RMol: A Toolset for Transforming SD/Molfile structure information into R Objects by Martin Grabner, Kurt Varmuza and Matthias Dehmer.
Abstract:
Background
The graph-theoretical analysis of molecular networks has a long tradition in chemoinformatics. As demonstrated frequently, a well designed format to encode chemical structures and structure-related information of organic compounds is the Molfile format. But when it comes to use modern programming languages for statistical data analysis in Bio- and Chemoinformatics, R as one of the most powerful free languages lacks tools to process R Molfile data collections and import molecular network data into R.
Results
We design an R object which allows a lossless information mapping of structural information from Molfiles into R objects. This provides the basis to use the RMol object as an anchor for connecting Molfile data collections with R libraries for analyzing graphs. Associated with the RMol objects, a set of R functions completes the toolset to organize, describe and manipulate the converted data sets.
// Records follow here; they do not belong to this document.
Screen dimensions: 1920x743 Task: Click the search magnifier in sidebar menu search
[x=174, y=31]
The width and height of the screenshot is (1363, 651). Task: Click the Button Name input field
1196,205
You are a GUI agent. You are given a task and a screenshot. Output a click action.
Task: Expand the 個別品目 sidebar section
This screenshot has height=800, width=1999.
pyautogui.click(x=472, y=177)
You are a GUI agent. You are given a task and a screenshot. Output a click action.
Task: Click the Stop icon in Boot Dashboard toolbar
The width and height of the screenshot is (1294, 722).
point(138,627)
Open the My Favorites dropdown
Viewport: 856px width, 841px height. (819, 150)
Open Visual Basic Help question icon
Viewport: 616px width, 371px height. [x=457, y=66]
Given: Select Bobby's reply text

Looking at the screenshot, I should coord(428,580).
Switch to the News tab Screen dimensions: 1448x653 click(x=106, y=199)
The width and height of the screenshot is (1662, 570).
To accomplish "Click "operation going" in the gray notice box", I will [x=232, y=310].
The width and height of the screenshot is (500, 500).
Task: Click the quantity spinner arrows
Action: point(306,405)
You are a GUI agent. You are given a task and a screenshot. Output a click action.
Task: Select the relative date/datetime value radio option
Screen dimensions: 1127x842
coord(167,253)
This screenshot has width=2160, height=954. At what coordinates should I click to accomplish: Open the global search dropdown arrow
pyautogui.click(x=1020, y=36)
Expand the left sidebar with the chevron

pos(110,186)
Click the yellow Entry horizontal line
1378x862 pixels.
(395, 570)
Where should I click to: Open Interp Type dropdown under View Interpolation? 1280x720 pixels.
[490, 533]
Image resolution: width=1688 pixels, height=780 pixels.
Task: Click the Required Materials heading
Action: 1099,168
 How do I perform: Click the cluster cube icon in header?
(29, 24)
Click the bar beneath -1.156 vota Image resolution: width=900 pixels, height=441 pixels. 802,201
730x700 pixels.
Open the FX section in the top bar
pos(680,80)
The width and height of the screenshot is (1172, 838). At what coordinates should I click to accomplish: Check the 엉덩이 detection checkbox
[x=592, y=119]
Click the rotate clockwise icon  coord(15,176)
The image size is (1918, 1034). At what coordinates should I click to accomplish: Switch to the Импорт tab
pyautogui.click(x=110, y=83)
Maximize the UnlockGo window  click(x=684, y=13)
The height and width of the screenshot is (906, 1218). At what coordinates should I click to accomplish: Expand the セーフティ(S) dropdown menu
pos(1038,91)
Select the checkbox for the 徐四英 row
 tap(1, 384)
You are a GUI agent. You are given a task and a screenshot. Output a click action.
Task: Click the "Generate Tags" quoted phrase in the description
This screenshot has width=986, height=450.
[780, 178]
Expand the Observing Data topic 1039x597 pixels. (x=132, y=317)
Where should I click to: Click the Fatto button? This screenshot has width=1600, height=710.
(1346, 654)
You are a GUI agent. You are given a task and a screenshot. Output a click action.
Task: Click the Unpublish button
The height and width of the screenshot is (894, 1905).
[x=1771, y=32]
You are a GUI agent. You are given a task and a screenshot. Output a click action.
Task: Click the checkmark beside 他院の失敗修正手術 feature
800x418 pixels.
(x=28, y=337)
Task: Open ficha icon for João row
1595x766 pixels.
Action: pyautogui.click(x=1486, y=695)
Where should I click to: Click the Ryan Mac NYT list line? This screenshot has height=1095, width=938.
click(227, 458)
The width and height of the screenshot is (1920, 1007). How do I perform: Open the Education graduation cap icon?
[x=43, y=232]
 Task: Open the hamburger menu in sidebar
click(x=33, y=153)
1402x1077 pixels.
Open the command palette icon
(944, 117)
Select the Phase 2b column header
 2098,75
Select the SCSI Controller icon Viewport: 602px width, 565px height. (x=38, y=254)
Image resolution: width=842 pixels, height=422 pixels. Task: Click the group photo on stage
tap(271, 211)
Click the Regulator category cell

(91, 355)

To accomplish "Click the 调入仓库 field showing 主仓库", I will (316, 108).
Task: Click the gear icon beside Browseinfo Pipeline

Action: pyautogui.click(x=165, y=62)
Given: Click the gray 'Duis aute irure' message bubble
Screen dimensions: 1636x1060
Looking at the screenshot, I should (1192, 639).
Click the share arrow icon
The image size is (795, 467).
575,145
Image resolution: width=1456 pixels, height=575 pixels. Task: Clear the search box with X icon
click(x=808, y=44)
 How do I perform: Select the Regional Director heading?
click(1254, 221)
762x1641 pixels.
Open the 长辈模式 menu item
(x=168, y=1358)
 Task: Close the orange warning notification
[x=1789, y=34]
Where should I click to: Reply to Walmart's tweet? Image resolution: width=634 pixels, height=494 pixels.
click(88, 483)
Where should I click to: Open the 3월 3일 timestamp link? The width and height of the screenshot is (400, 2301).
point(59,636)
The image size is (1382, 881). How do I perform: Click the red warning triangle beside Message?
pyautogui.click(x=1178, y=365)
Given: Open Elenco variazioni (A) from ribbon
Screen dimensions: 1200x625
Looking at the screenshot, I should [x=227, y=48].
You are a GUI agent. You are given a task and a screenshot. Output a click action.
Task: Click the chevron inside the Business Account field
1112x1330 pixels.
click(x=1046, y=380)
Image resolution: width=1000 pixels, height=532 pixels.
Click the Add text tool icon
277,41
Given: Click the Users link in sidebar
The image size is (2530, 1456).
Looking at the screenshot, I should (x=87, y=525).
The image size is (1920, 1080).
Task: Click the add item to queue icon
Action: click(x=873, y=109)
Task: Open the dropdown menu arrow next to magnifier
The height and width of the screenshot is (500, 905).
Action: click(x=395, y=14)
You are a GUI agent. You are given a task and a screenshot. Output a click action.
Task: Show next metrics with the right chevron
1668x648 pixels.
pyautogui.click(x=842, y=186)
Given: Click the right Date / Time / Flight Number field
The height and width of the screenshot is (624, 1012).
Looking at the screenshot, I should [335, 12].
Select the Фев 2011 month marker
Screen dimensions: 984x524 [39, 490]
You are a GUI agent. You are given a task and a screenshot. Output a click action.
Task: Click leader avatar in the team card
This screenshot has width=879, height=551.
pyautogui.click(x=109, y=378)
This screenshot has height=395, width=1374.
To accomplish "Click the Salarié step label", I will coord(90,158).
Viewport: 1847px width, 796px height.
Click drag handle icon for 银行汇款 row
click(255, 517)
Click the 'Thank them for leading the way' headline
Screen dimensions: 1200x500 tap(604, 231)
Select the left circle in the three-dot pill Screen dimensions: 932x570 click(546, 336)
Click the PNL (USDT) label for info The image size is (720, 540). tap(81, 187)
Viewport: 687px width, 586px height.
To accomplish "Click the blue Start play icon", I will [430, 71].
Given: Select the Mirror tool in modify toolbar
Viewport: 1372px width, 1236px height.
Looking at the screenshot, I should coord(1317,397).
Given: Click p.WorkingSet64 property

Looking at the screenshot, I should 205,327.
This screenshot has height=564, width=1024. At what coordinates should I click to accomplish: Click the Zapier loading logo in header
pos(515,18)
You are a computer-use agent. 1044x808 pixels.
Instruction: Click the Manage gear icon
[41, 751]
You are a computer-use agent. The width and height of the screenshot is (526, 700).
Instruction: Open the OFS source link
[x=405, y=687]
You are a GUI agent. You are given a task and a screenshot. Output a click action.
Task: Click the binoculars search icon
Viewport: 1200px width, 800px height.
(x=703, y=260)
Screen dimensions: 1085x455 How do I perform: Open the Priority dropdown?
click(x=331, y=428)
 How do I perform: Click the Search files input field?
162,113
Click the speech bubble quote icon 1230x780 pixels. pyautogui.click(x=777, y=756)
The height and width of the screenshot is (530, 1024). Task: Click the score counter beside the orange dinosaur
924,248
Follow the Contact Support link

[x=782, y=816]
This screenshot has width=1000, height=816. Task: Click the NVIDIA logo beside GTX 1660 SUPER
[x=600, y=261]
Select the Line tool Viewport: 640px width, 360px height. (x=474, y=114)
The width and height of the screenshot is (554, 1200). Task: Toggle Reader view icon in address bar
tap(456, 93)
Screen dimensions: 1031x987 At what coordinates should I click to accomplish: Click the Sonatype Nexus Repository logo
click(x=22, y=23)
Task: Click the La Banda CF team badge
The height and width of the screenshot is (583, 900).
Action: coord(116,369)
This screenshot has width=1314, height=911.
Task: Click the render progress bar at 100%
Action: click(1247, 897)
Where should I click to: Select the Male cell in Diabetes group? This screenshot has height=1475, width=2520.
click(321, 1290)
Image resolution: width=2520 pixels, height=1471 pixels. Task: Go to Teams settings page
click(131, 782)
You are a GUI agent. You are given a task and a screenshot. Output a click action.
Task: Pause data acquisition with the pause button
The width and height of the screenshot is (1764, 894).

Further, we bypass R-typical limits for manipulating large data sets by storing R objects in bz-compressed serialized files instead of employing RData files.
Conclusions
By design, RMol is a R tool set without dependencies to other libraries or programming languages. It is useful to integrate into pipelines for serialized batch analysis by using network data and, therefore, helps to process sdf-data sets in R effeciently. It is freely available under the BSD licence. The script source can be downloaded from http://sourceforge.net/p/rmol-toolset.
Important work, not the least because of the explosion of interest in bio/cheminformatics.
If I understand the rationale for the software, it:
- enables use of existing R tools for graph/network analysis
- fits well into workflows with serialized pipelines
- dependencies are reduced by extraction of SD-File information
- storing chemical and molecular network information in R objects avoids repetitive transformations
All of which are true but I have a nagging concern about the need for transformation.
Knowing the structure of Molfiles and the requirements of R tools for graph/network analysis, how are the results of transformation different from R tools viewing Molfiles “as if” they were composed of R objects?
The mapping is already well known because that is what RMol uses to create the results of transformation. More over, for any particular use, more data may be transformed that is required for a particular analysis.
Not to take anything away from very useful work but the days of transformation of data are numbered. As data sets grow in size, there will be fewer and fewer places to store a “transformed” data set.
BTW, pay particular attention to the bibliography in this paper. Numerous references to follow if you are interested in this area.